After a little break, I am back at Richmond Nature Park to sort and package all the amazing artworks created during this residency. We have around 25 packages ready to be picked up for the 90 plus participants from the various workshops. Many came as a family and some to more than one workshop, resulting in quite hefty packages. I also added some goodies from the events and a personal note in each. Others will be mailed to the greater metro-Vancouver area and one to Germany. I cannot wait for everyone to receive their packages as I always had a fondness for mail art.
This year has passed by so fast; I can still remember the conceptual transformation back in the beginning of the year. We went from a childlike approach to one of still, quiet and introspective nature. That turning point inspired all the Sensory Workshops and Story Exchanges after which lead to the installation and legacy book. It has been such a wonderful journey with the community and staff, and in return, I have been inspired to continue my exploration.
In ending, I would like to share 10 of my most memorable moments from the residency and of course, sent another big thank you to the community and the staff at Richmond Nature Park and Richmond Public Art for all your support that made this project happen.

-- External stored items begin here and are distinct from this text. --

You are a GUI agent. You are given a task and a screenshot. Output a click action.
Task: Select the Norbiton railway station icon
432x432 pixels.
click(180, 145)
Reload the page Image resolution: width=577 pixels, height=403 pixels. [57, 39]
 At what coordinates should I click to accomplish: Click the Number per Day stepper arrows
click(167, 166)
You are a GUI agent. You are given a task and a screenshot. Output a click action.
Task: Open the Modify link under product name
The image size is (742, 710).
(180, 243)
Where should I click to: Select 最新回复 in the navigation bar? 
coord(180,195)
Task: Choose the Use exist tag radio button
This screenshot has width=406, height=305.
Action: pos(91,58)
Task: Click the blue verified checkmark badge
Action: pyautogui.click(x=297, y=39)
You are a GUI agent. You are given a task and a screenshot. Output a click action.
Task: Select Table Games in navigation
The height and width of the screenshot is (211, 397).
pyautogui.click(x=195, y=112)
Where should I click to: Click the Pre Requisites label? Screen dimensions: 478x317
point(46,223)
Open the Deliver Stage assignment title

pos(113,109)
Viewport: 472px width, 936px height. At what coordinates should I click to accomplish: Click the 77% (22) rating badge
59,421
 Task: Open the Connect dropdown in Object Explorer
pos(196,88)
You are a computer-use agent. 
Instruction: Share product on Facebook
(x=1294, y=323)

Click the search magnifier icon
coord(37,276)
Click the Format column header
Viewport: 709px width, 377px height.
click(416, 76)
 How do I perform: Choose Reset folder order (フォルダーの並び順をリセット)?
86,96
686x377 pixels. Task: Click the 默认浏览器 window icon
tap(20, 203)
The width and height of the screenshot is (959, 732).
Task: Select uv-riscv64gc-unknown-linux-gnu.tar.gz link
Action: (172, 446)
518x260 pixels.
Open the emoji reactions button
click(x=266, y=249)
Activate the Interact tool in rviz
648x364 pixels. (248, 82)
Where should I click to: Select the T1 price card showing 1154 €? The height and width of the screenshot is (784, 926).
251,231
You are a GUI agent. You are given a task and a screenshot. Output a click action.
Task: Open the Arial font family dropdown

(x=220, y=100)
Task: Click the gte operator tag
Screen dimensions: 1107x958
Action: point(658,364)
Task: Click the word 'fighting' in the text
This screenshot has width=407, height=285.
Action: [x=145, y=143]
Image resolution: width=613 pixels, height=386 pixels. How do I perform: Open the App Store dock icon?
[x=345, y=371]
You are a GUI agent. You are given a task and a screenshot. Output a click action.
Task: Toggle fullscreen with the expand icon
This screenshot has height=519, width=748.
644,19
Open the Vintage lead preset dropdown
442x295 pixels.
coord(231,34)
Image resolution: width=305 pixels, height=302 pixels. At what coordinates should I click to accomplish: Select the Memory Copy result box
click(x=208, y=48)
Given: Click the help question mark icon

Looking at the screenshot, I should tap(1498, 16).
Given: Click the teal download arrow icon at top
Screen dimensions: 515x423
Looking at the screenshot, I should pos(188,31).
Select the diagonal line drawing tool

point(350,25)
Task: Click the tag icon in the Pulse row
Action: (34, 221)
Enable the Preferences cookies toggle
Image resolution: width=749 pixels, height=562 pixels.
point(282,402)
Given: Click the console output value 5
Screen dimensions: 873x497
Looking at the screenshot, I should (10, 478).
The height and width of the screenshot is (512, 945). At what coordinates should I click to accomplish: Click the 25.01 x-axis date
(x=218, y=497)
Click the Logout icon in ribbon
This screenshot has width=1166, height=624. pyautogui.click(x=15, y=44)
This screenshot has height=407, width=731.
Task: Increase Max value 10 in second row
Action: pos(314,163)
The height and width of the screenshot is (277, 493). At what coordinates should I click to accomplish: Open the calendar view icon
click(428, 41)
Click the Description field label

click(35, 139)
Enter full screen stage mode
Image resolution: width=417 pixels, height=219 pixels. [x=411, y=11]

On Saturday October 12, we had our final event for The Interpreter Project called Silent Wonders. It was a community exhibition of all the artworks created by the artist and community during the course of the residency. As it occurred during the Thanksgiving long weekend, the event was a way to celebrate the participants accomplishments as well as a way to thank the community and nature for its inspiration.
The log house was transformed into a warm exhibition space with little people from Hidden Stories leading the path in. The fireplace served as a reading area for the legacy book, Passages. We had tea and treats along with inks and paints for those who fancied a longer stay. All those who came by got to take home a little sticker of Newton as a souvenir.
My favourite part of the day was when participants from the Sensory Workshops came by, bringing friends to show off their artwork. They explained their process and the themes of the project, taking ownership and being proud of what they have accomplished. Having witness that, it made this whole project worth it.
We also had a little special friend from the Nature Park who came by to visit on his day off. Thank you, Perry, for being such a good sport and bringing so much laugher to the day. It was a very sweet conclusion to the year.
But that is not the very end, after the Nature Park’s own big event, I will be back to organize and sent off the artworks back each participant. Looking forward to that!
It has been a busy 8 months since the start of The Interpreter Project here at Richmond Nature Park. As I been organizing the artworks and documentations, it struck me just how much the community has done. From Story Exchanges, Sensory Workshops, Hidden Stories, Open Studios, Open Air Studio for Culture Days to Passages; we have a lot worth celebrating.
Therefore, I would like to invite everyone once again to the last event of the project, Silent Wonders here at the Nature Park in the Kinsmen Pavilion tomorrow, October 12 from 11am – 3pm. It will be a celebratory exhibition of the residency, a space to revisit those memories and share the creativity over tea and treats. It will also be the launch of Passages, the legacy book. In this time of Thanksgiving, Silent Wonders is a way to thank the community for their participation and nature for its inspiration.
If you cannot find Pavilion, just look for the little people from Hidden Stories who will guide you to the entrance. In the meantime, here is a quick before and after snap of the space. Come by tomorrow to see all the details!
Between all the planning for the various events and workshops, I been enjoying quiet studio time at Richmond Nature Park, working on the legacy book. In reflection to the language demographic of the community here, the book will be wordless, letting the images be interpreted without the boundaries of linguistics. Therefore, the imageries become even more important and the transitions between need to speak volumes. I am excited to share with you the book in full soon at Silent Wonders, the celebratory exhibition of the project but in the meantime, here are some sneak peaks.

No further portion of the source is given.